**INFORMATION GIVEN**
§

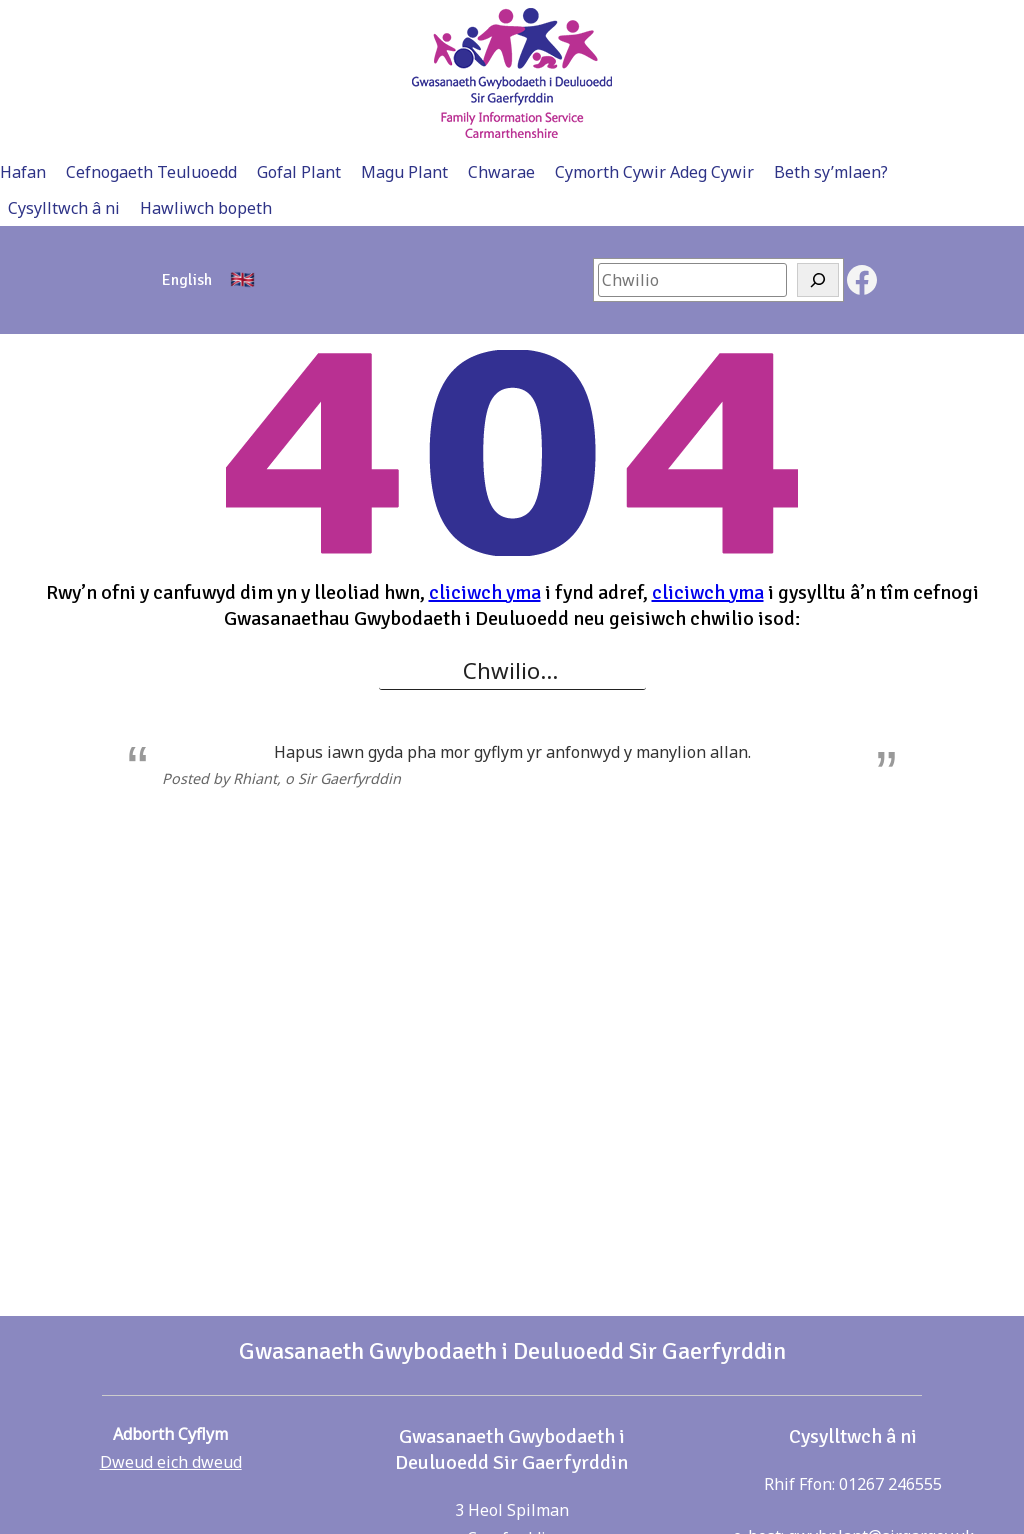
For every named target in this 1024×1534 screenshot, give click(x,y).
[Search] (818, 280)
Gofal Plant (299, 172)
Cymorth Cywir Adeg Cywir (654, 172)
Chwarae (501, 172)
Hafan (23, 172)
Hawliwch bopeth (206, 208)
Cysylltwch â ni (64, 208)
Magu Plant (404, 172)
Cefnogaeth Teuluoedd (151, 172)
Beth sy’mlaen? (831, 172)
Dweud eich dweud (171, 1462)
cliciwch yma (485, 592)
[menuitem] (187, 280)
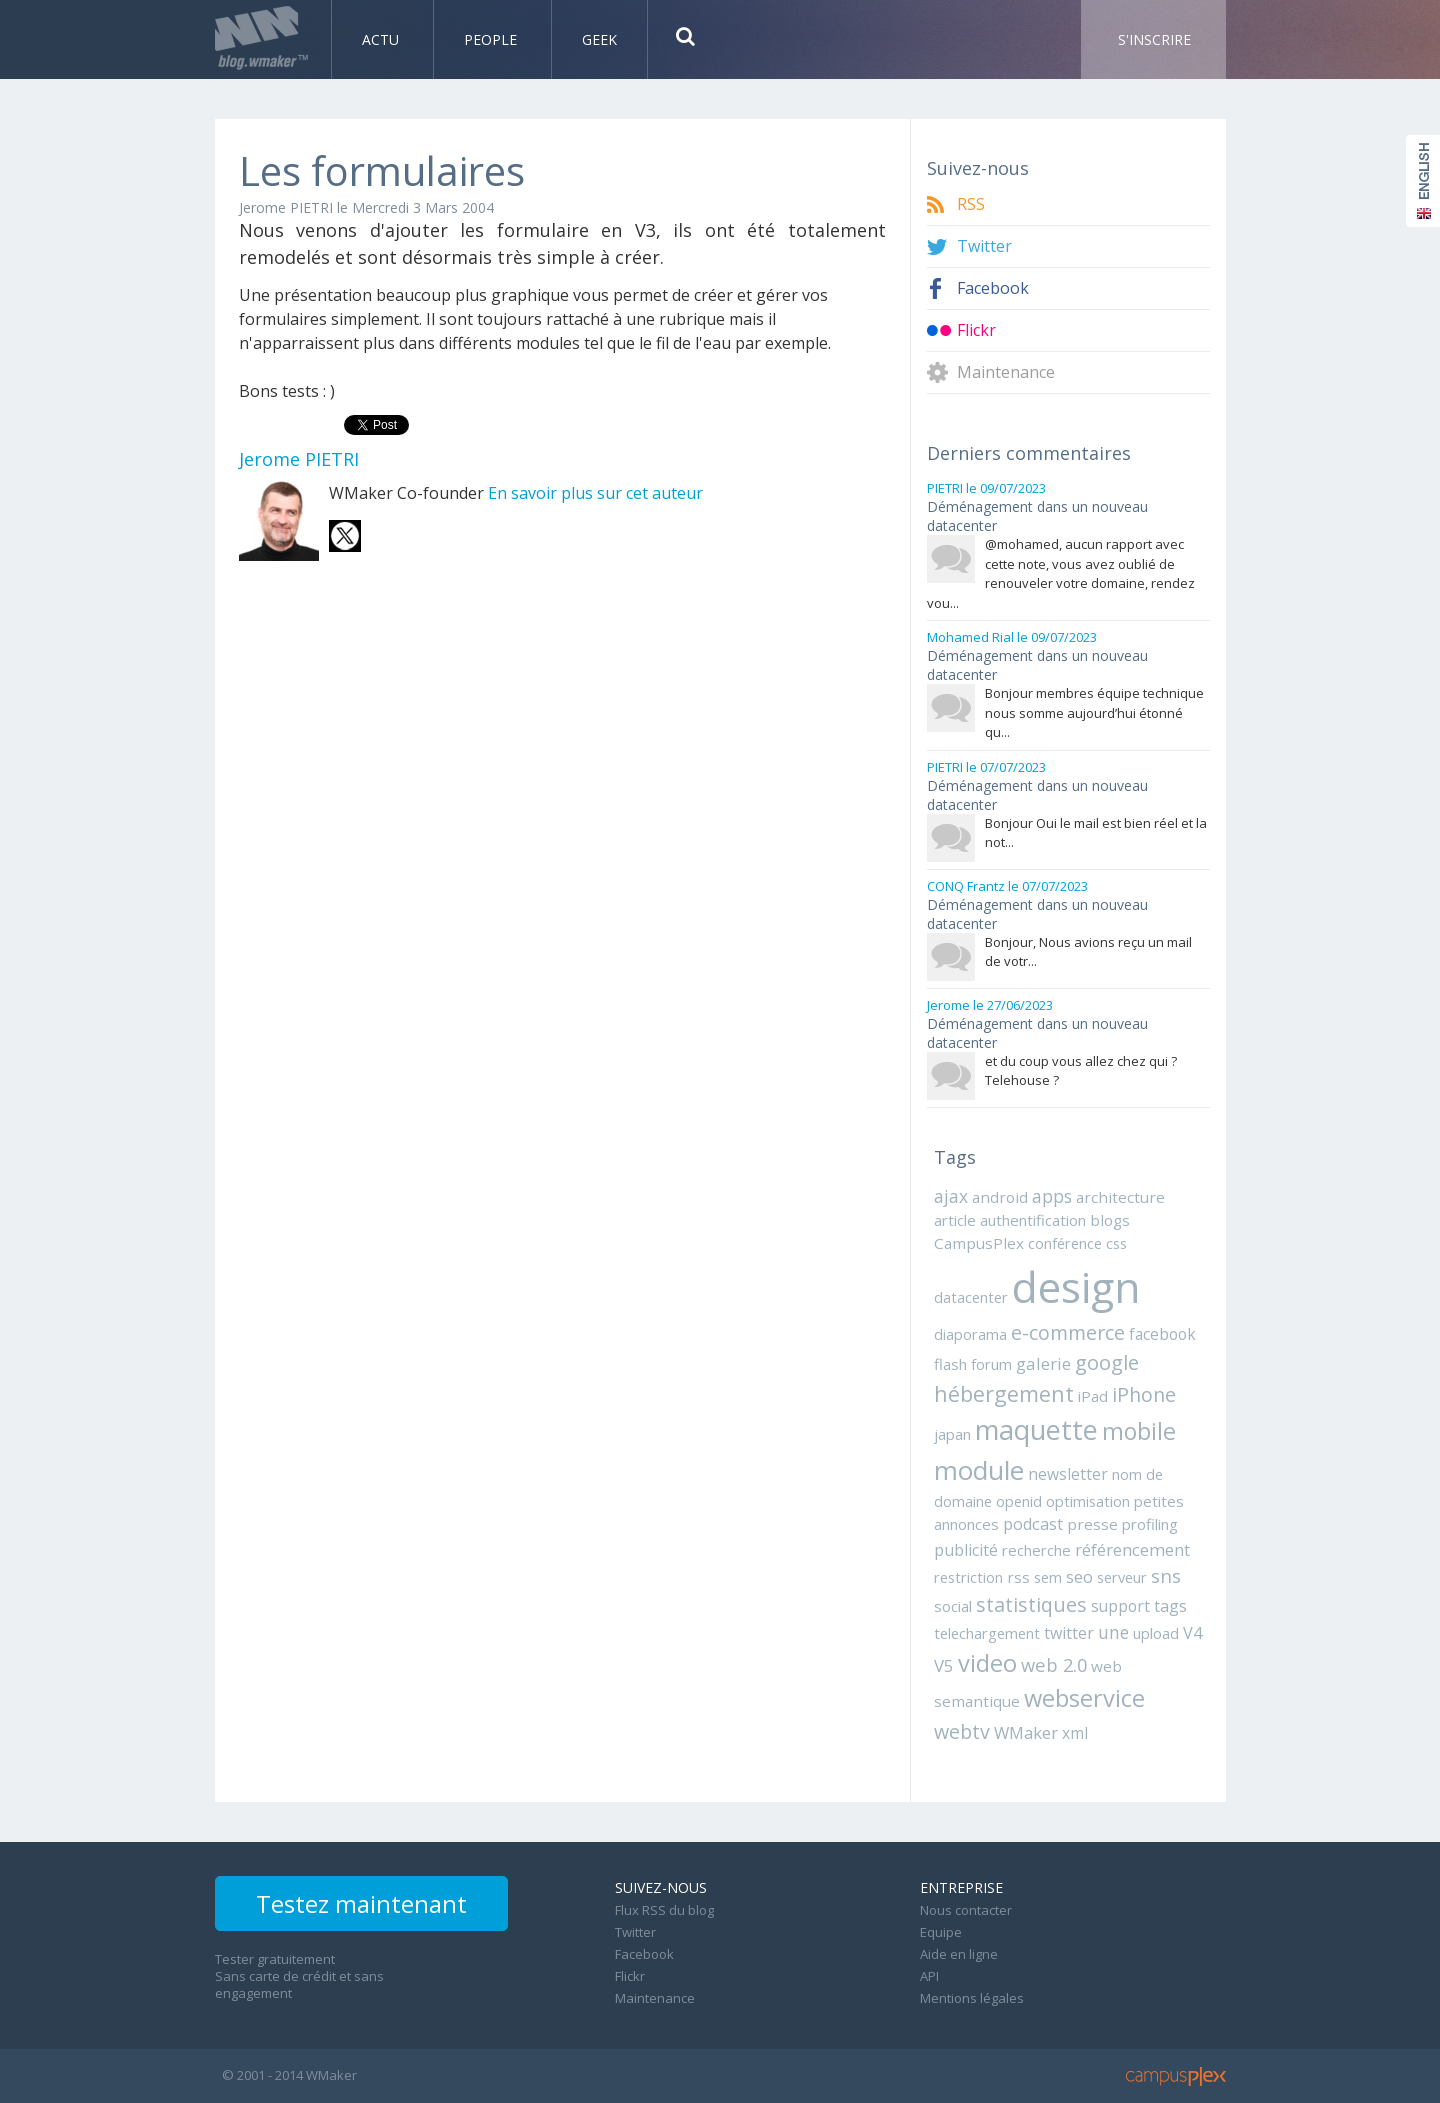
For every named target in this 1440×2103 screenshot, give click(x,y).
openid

§

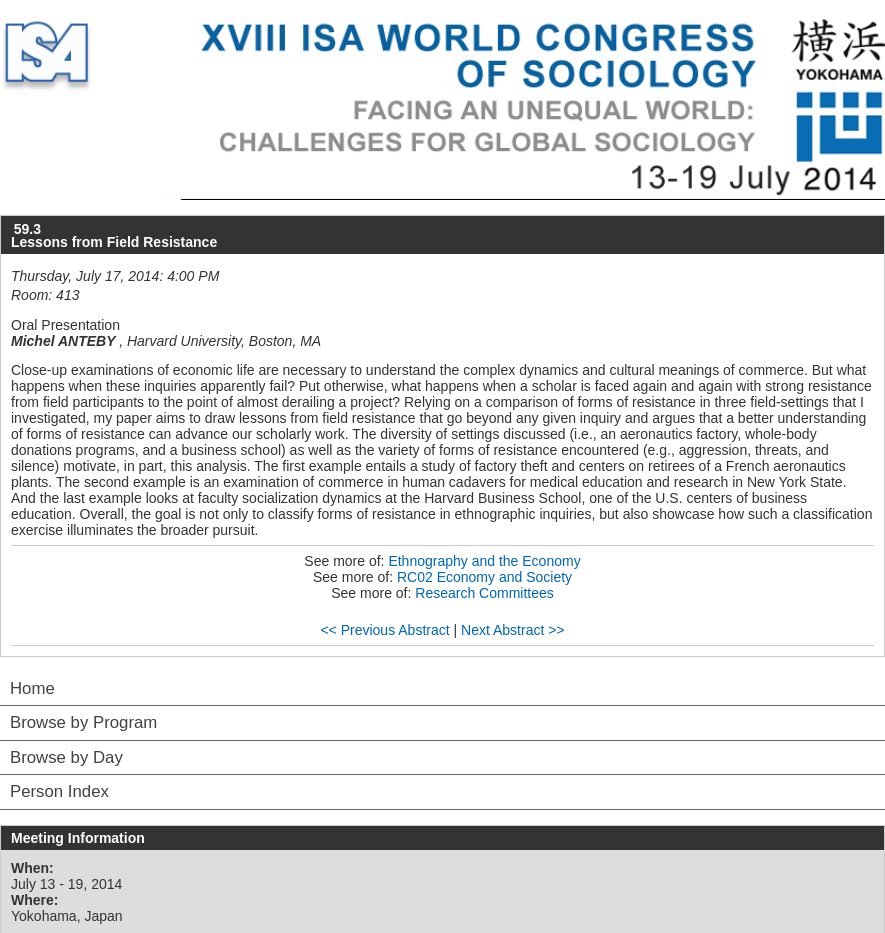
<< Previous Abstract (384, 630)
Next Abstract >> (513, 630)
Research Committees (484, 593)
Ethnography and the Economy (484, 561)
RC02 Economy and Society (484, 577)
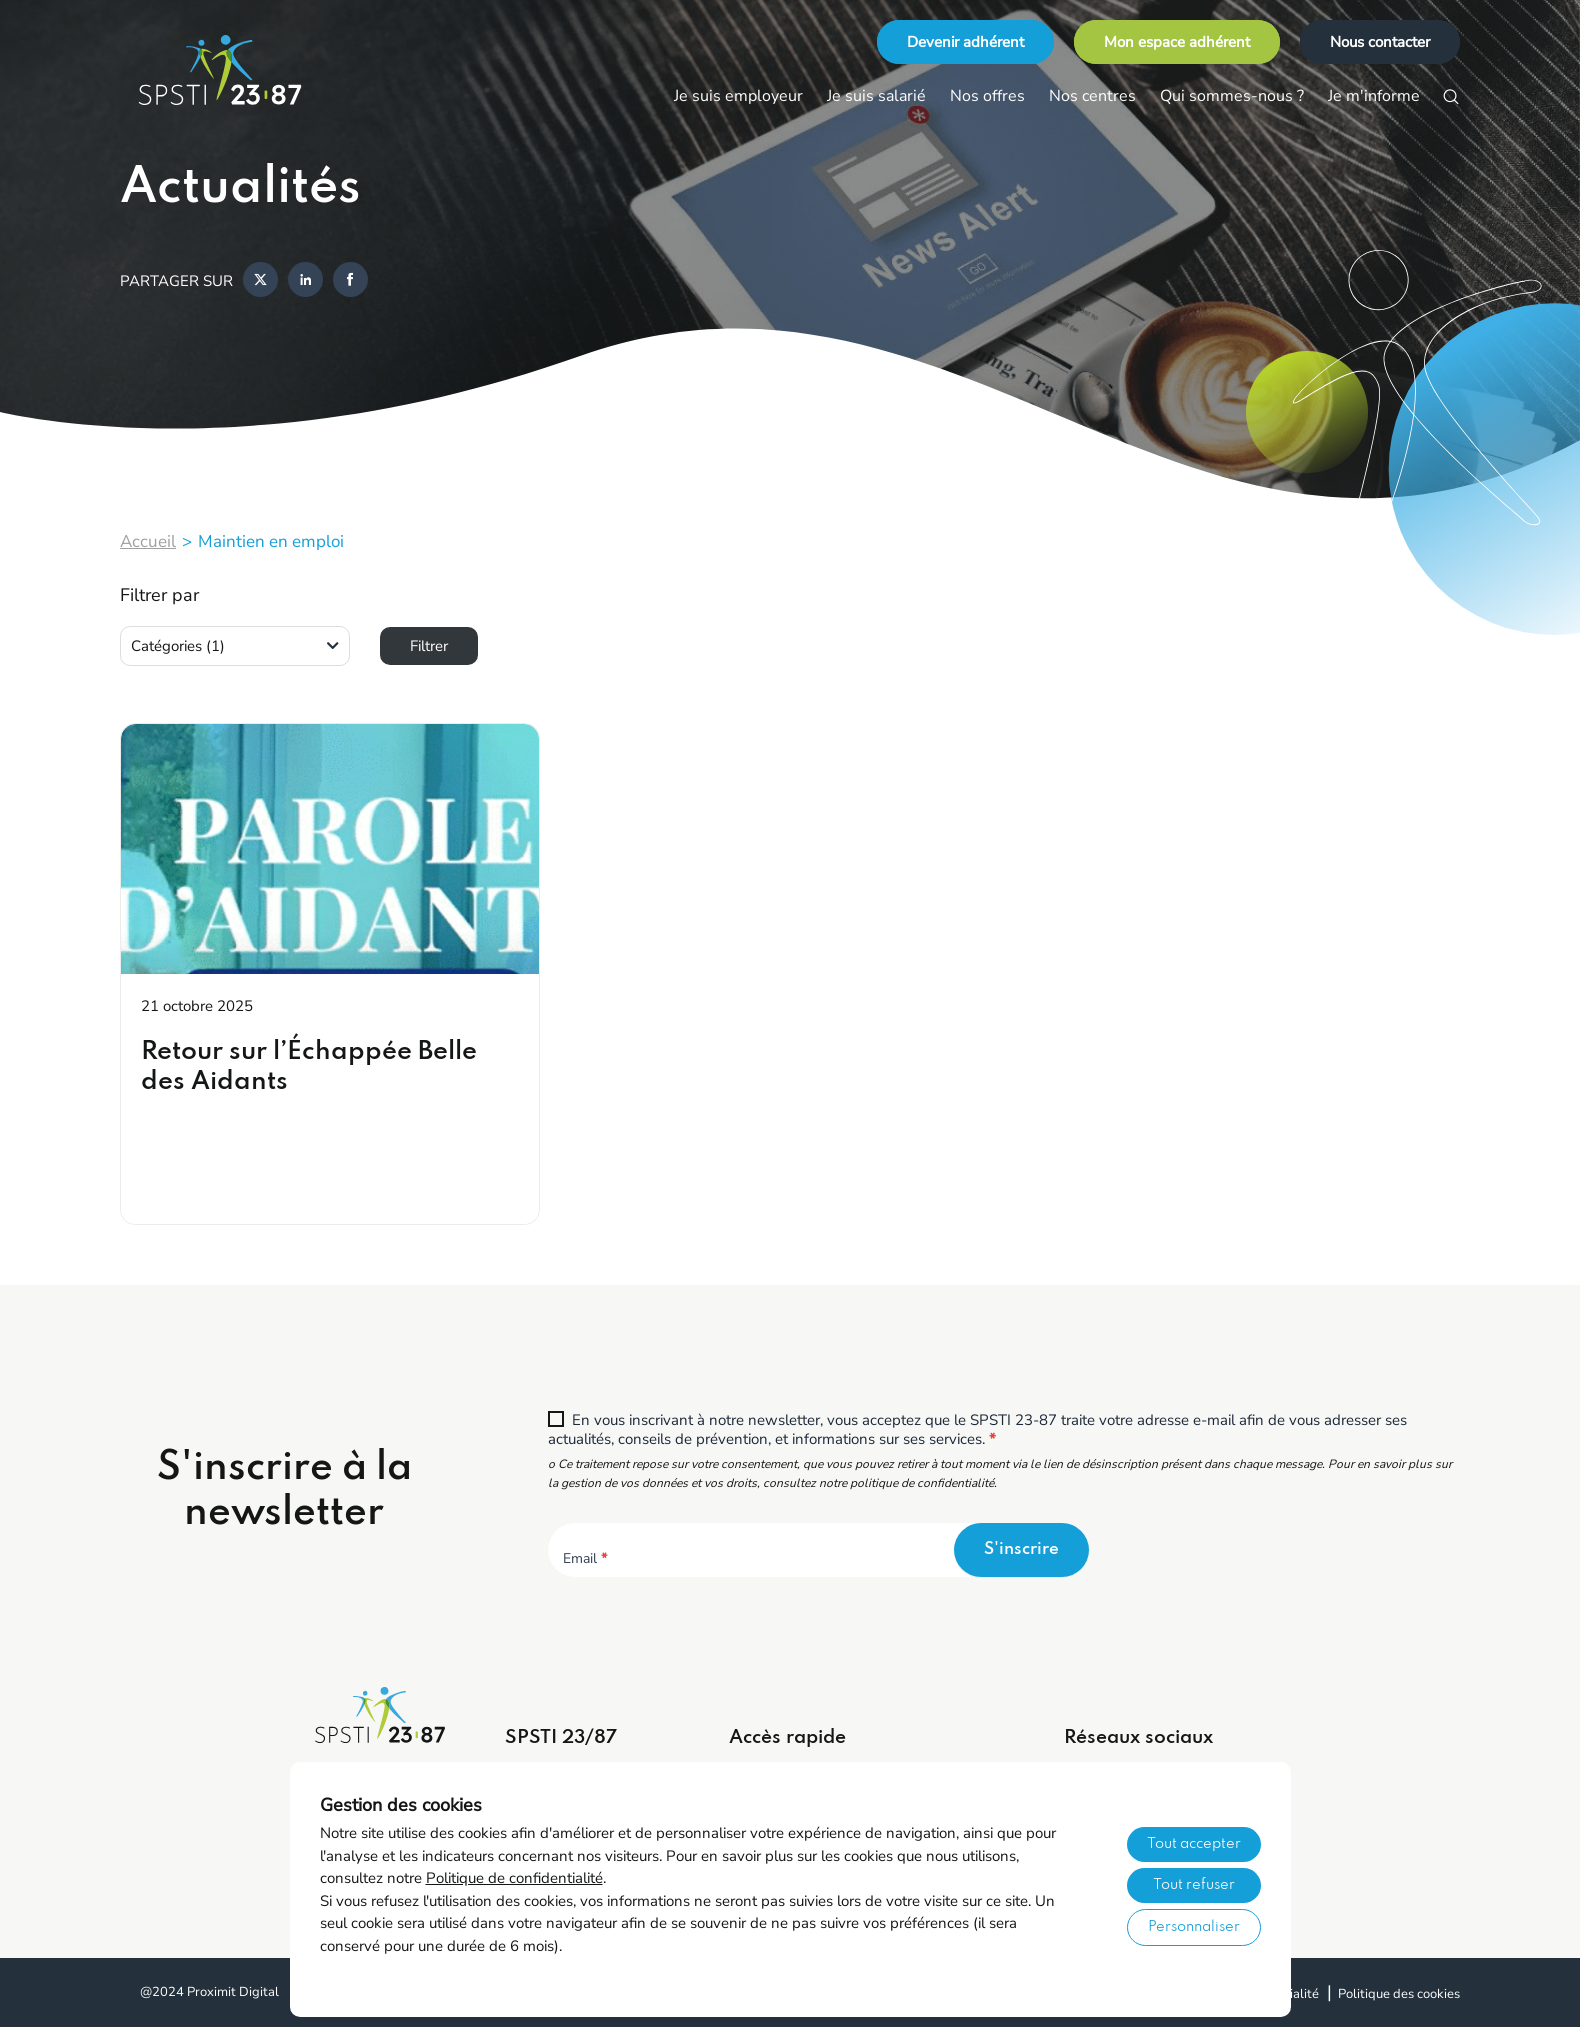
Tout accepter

§

**PROBLEM STATEMENT**
Recast the lines above as a numbered list with blank lines omitted, starting at the line containing "For every named target in this 1024×1534" and ending at the line containing "[menuitem] (187, 280)".

**ANSWER TO THIS PROBLEM**
1. For every named target in this 1024×1534 screenshot, give click(x,y).
2. [Search] (818, 280)
3. Gofal Plant (299, 172)
4. Cymorth Cywir Adeg Cywir (654, 172)
5. Chwarae (501, 172)
6. Hafan (23, 172)
7. Hawliwch bopeth (206, 208)
8. Cysylltwch â ni (64, 208)
9. Magu Plant (404, 172)
10. Cefnogaeth Teuluoedd (151, 172)
11. Beth sy’mlaen? (831, 172)
12. Dweud eich dweud (171, 1462)
13. cliciwch yma (485, 592)
14. [menuitem] (187, 280)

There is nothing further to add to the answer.